[READING PASSAGE]

※

On 25 March 2017 at 04:48, Joel Fernandes <joelaf@...gle.com> wrote:
> Hi Vincent,
>
> On Thu, Mar 23, 2017 at 3:08 PM, Vincent Guittot
> <vincent.guittot@...aro.org> wrote:
> [..]
>>>>
>>>>> So I'm not really aligned with the description of your problem: PELT
>>>>> metric underestimates the load of the CPU.  The PELT is just about
>>>>> tracking CFS task utilization but not whole CPU utilization and
>>>>> according to your description of the problem (time stolen by irq),
>>>>> your problem doesn't come from an underestimation of CFS task but from
>>>>> time spent in something else but not accounted in the value used by
>>>>> schedutil
>>>>
>>>> Quite likely. Indeed, it can really be that the CFS task is preempted
>>>> because of some RT activity generated by the IRQ handler.

※

[DATA SHOWN]
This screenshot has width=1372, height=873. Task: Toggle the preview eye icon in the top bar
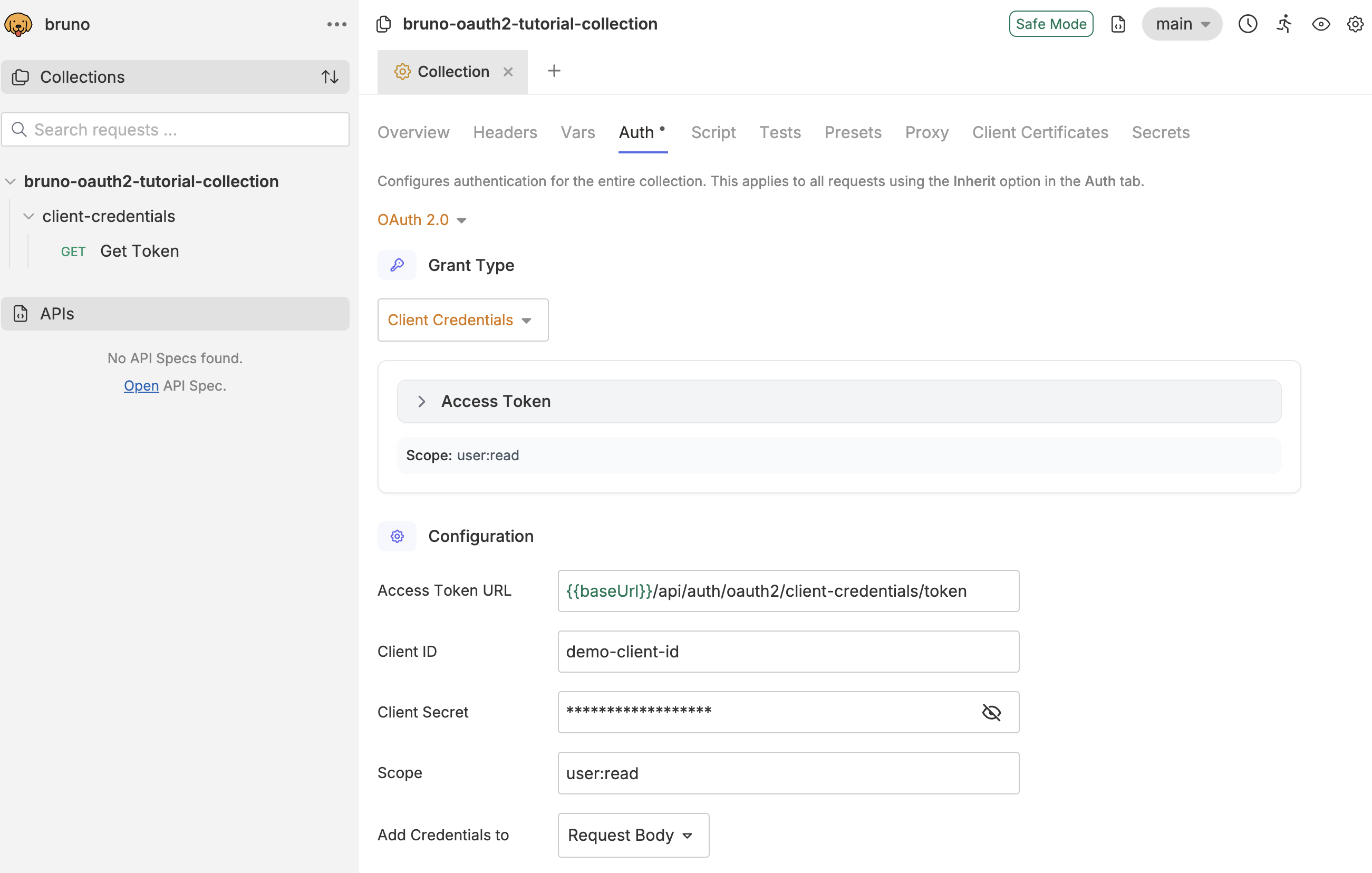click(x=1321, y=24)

※

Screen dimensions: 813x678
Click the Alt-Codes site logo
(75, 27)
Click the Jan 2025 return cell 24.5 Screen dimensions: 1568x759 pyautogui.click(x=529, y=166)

※

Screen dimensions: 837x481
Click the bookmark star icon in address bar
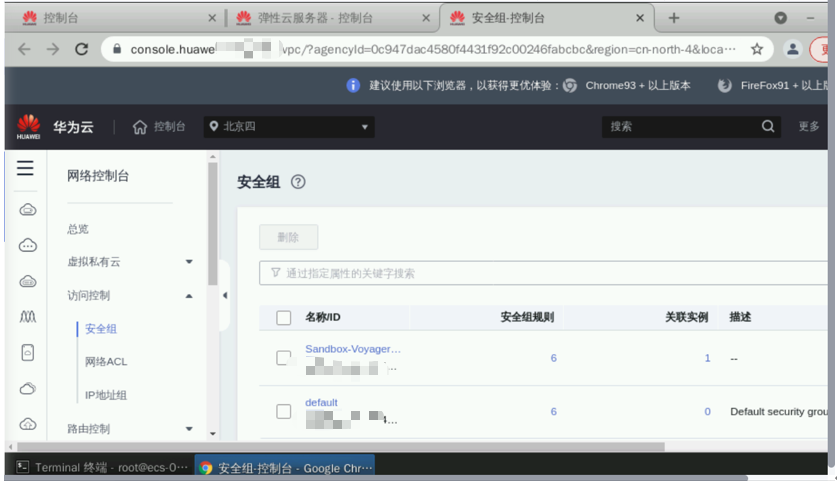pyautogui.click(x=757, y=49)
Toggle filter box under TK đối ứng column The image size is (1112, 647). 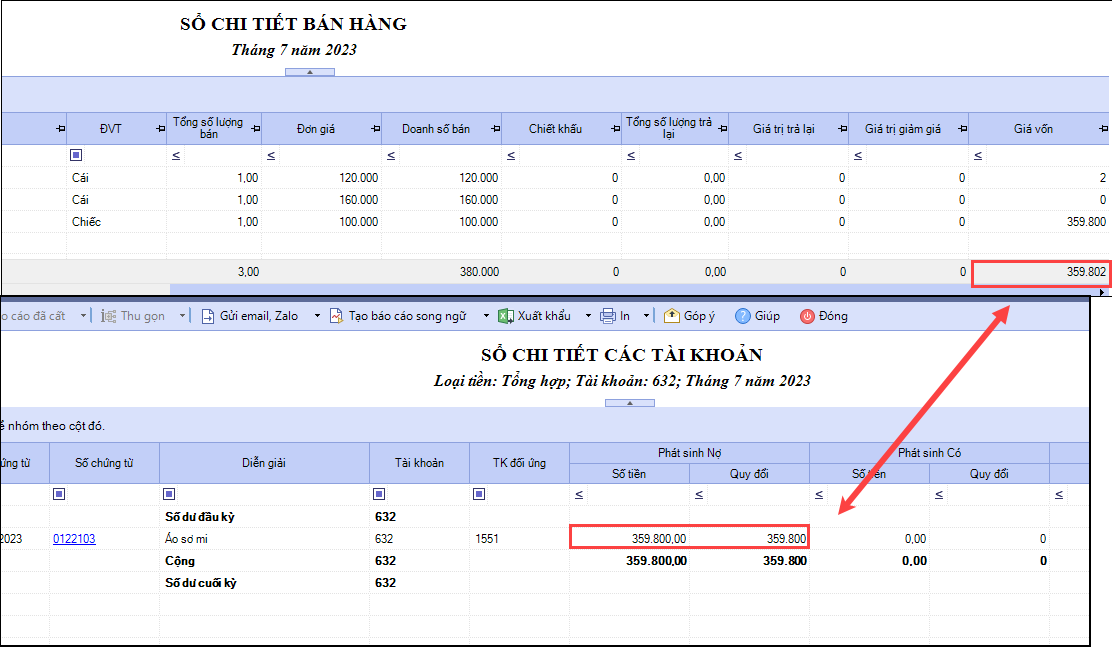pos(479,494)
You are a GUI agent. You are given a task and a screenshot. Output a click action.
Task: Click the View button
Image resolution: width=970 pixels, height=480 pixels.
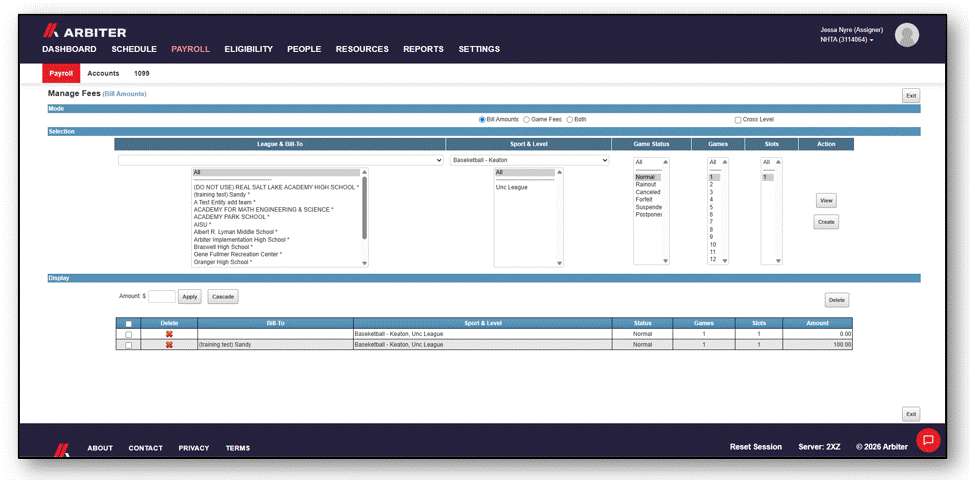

※

[CHALLENGES]
1) List every abbreviation written entirely in capital letters in the email excerpt.
2) Please rescale the records, starting at the line that contains "Screen dimensions: 813x678" and ending after the line that contains "Click the Jan". Give those lines in full with their requests, and multiply every click coordinate in the answers by 0.65, rounding to whole numbers with halves rounded up.

[RESPONSES TO THE TASKS]
1) PELT, CPU, CFS, IRQ, RT

2)
Screen dimensions: 813x678
Click the Alt-Codes site logo
(49, 18)
Click the Jan 2025 return cell 24.5 Screen dimensions: 1568x759 pyautogui.click(x=344, y=108)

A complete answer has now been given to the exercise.